Aku mengacuhkannya dan terus berjalan menuju kelas. Aku merasa tidak ada hal yang harus dirisaukan lagi pula aku merasa tidak membuat kesalahan. Hingga akhirnya aku tahu begitu Erwin memberitahu setibanya aku di kelas.
“Kamu beneran gak datang ke pestanya Melan, Dit?” tanya Erwin. Aku mengangguk dan menatap Erwin tanpa rasa bersalah.
“Pantes ... .” Aku mengernyitkan alis menatap Erwin dengan bingung.
“Emang kenapa, Win?”
“Gara-gara kamu gak datang, semalam Melan ngamuk di pestanya.”
“HAH!!!” Aku membelalakkan mata menatap Erwin dengan tak percaya.
“Emang apa hubungannya denganku. Kamu tahu sendiri kita pulang jam berapa kemarin. Aku capek banget, Win.”
Erwin menghela napas panjang sambil menganggukkan kepala. “Iya, aku tahu, tapi teman-teman yang lain gak tahu. Mereka malah berpikir kalau kamu sombong, sok kecakepan jadi gak datang di pesta Melan.”
Aku menghela napas panjang sambil menyandarkan tubuhku di bangku.
“Itu sebabnya tadi teman-teman melihatku dengan penuh kebencian saat di parkiran.”
Erwin terkejut dan menoleh ke arahku. “Memang sampai segitu, Dit.”
Aku mengendikkan bahu. “Buktinya begitu. Sudahlah, aku gak mau mikirin gituan. Aku datang ke sekolah buat belajar bukan untuk yang lain.”
Erwin berdecak sambil menggelengkan kepala. “Dari dulu pikiranmu cuman study oriented mulu ya, Dit. Kagum aku sama kamu.”

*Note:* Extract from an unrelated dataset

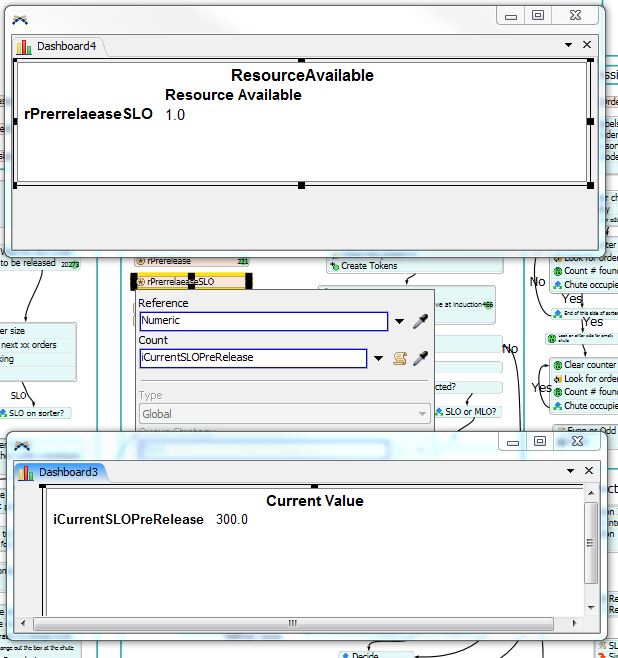
Task: Click the SLO or MLO decision icon
Action: [x=439, y=412]
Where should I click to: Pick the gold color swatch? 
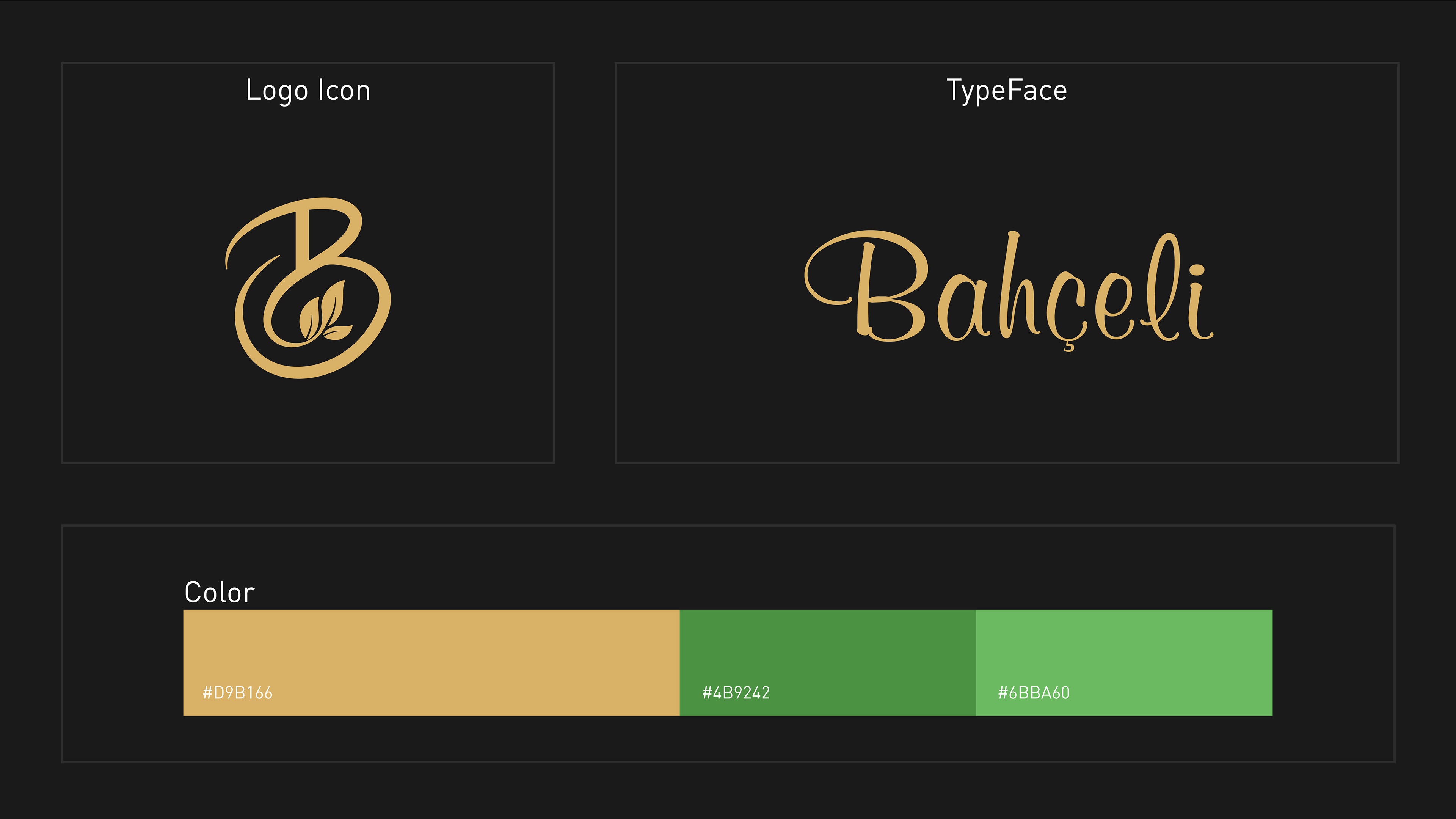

“Aku memang harus mikir gitu. Otakku pas-pasan, Win. Kalau aku gak belajar giat, pasti aku gak naik kelas gak kayak kamu.”
Erwin hanya tertawa mendengar ucapanku. Percakapan kami terhenti saat Bu Ina, guru bahasa Inggris sudah masuk ke dalam kelas. Akhirnya aku melupakan apa yang baru saja diceritakan Erwin dan kembali konsen dengan pelajaran hari ini. Aku pikir semuanya akan beres saja, tapi nyatanya pulang sekolah aku malah dikejutkan dengan kehadiran Melan di kelasku.
Gadis cantik berwajah blasteran itu sudah berdiri menungguku di depan kelas. Bahkan semua teman sekelasku memberi tahu kalau Melan sedang menungguku. Hanya Ranti saja yang tidak berkomentar. Gadis manis pujaanku itu memilih pulang lebih awal dari biasanya. Apa yang terjadi? Apa Ranti juga tahu apa yang sedang aku alami?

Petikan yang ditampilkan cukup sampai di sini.